## Begin ARTICLE

I compile the following:
The most straightforward purpose here is to obtain a data table with factor columns (ID columns) and cell number columns describing the following:
Obviously, the vector of cell indices for a shapefile differs for different rasterized data sets. Currently, cell indices for 59 shapefiles are stored in a table and saved to an R workspace file for two common rasterized data products at SNAP:
Load required packages, define output directory, and load shapefiles. Shapefiles are organized into related groups. I ensure certain idiosyncrasies are addressed, such as reprojection of shapefiles with differing coordinate reference systems. Some shapefiles also contain single polygon regions whereas others contain multiple. Care must be taken to ensure all object manipulation is as intended.

## End ARTICLE

» **GIVEN TASK 1**:
Decide whether each statement agrees with the text on shapefile cell indices, answering yes or no and quoting the deciding words of the text. (a) Cell indices for 59 shapefiles are stored in a table. (b) Every shapefile contains only a single polygon region. (c) A shapefile's vector of cell indices is the same for every rasterized data set.

## Begin INPUT RECORDS

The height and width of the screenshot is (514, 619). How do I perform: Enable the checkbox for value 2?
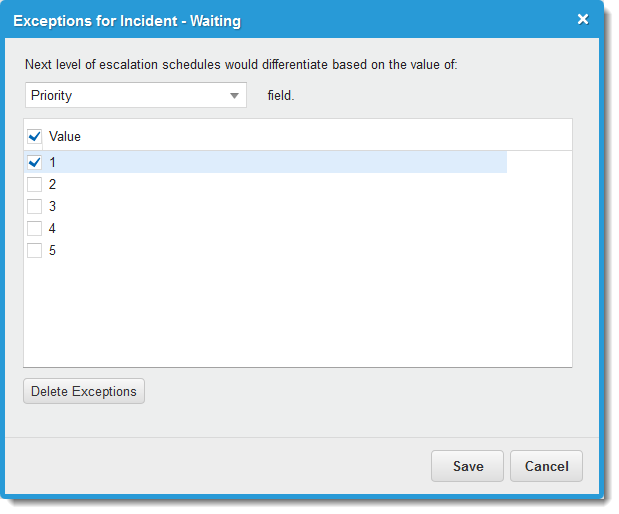pos(35,184)
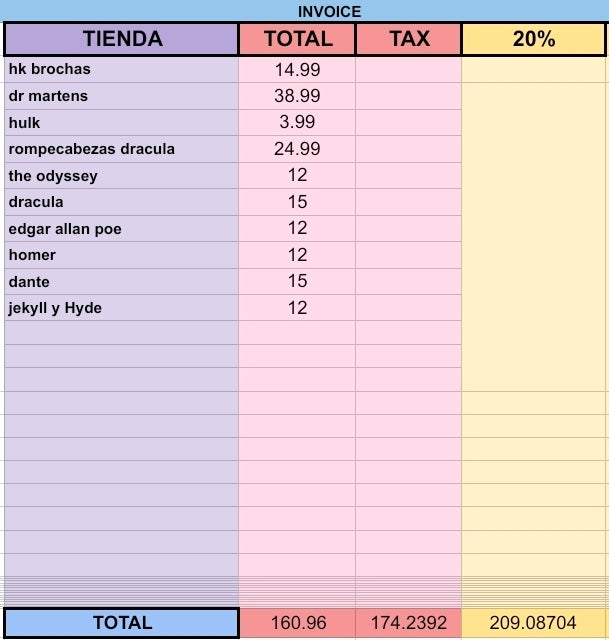Click the 209.08704 final total cell
609x640 pixels.
[x=533, y=622]
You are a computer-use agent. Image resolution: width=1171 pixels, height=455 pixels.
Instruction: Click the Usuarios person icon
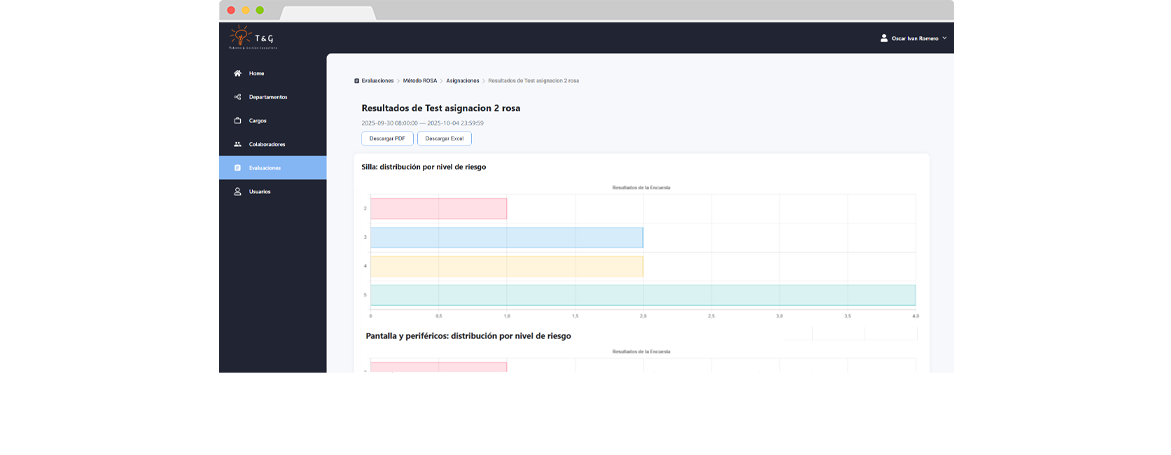click(x=237, y=191)
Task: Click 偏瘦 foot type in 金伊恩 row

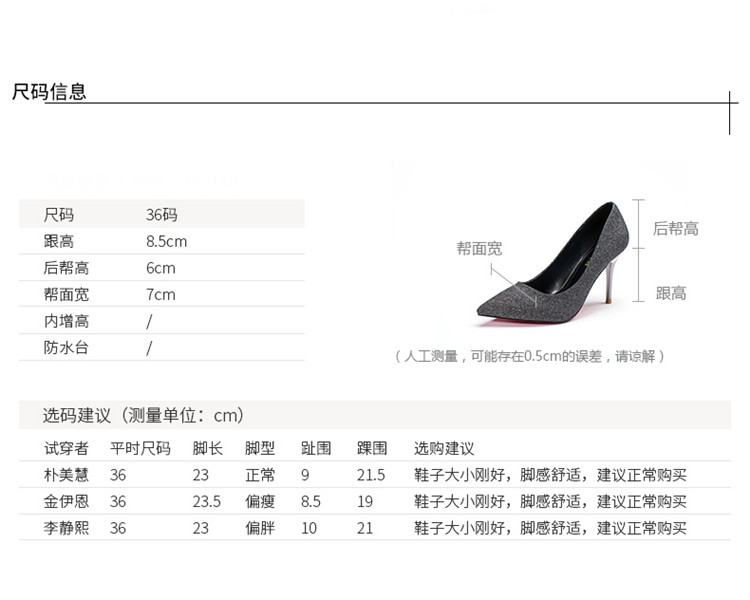Action: pyautogui.click(x=259, y=501)
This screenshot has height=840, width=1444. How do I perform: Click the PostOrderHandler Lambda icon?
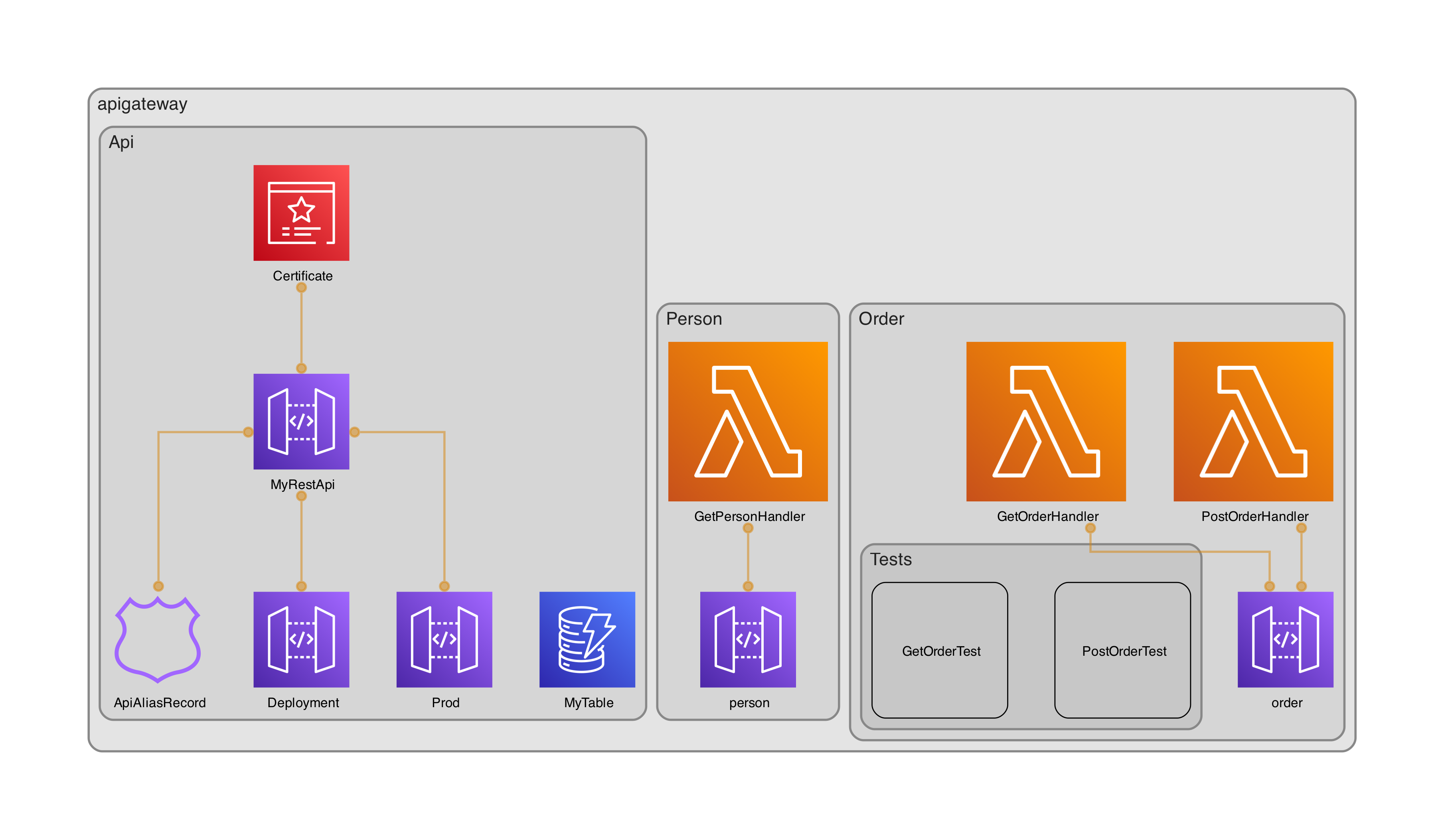[1252, 421]
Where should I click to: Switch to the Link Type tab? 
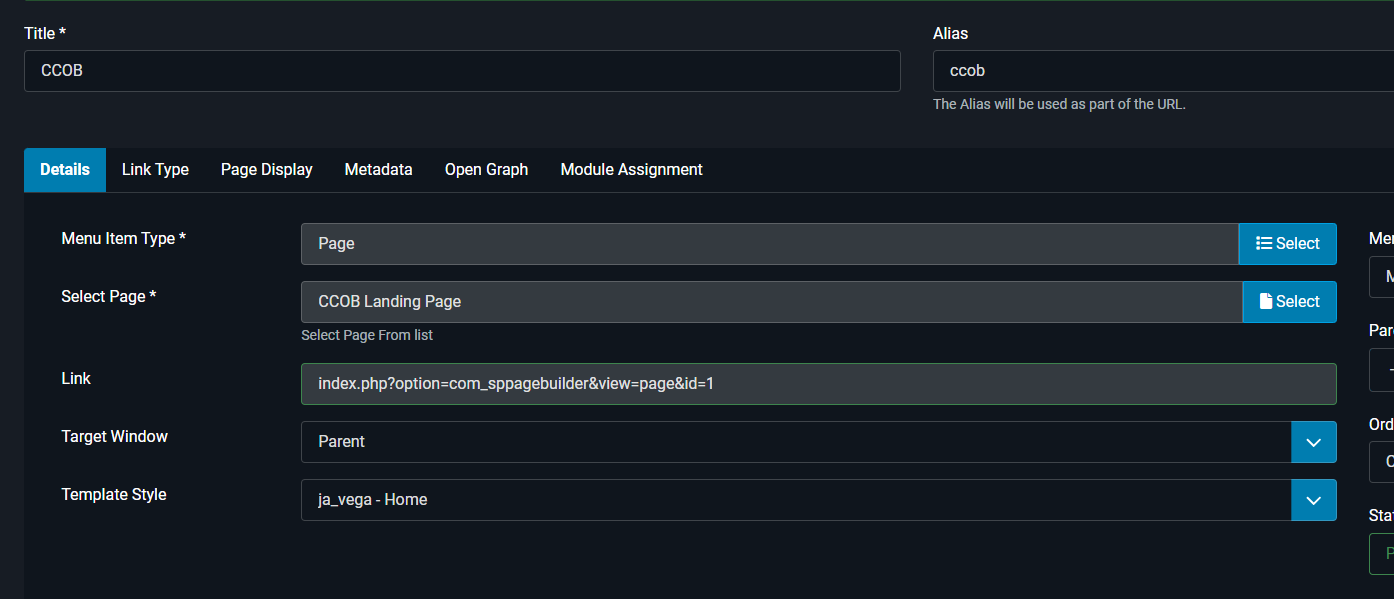coord(155,170)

## End INPUT RECORDS

» **GIVEN TASK 2**:
Please write out the records again, everything from their first line down to the line containing "Action: pyautogui.click(x=259, y=501)", with "checkbox" replaced by "tick box" and nothing else changed. Leave the pictures out.

» **WRITTEN RESPONSE 1**:
(a) Yes: "Currently, cell indices for 59 shapefiles are stored in a table"
(b) No: "Some shapefiles also contain single polygon regions whereas others contain multiple."
(c) No: "Obviously, the vector of cell indices for a shapefile differs for different rasterized data sets."

» **WRITTEN RESPONSE 2**:
The height and width of the screenshot is (514, 619). How do I perform: Enable the tick box for value 2?
pos(35,184)
Click the 209.08704 final total cell
609x640 pixels.
[x=533, y=622]
You are a computer-use agent. Image resolution: width=1171 pixels, height=455 pixels.
Instruction: Click the Usuarios person icon
click(x=237, y=191)
Task: Click 偏瘦 foot type in 金伊恩 row

Action: pyautogui.click(x=259, y=501)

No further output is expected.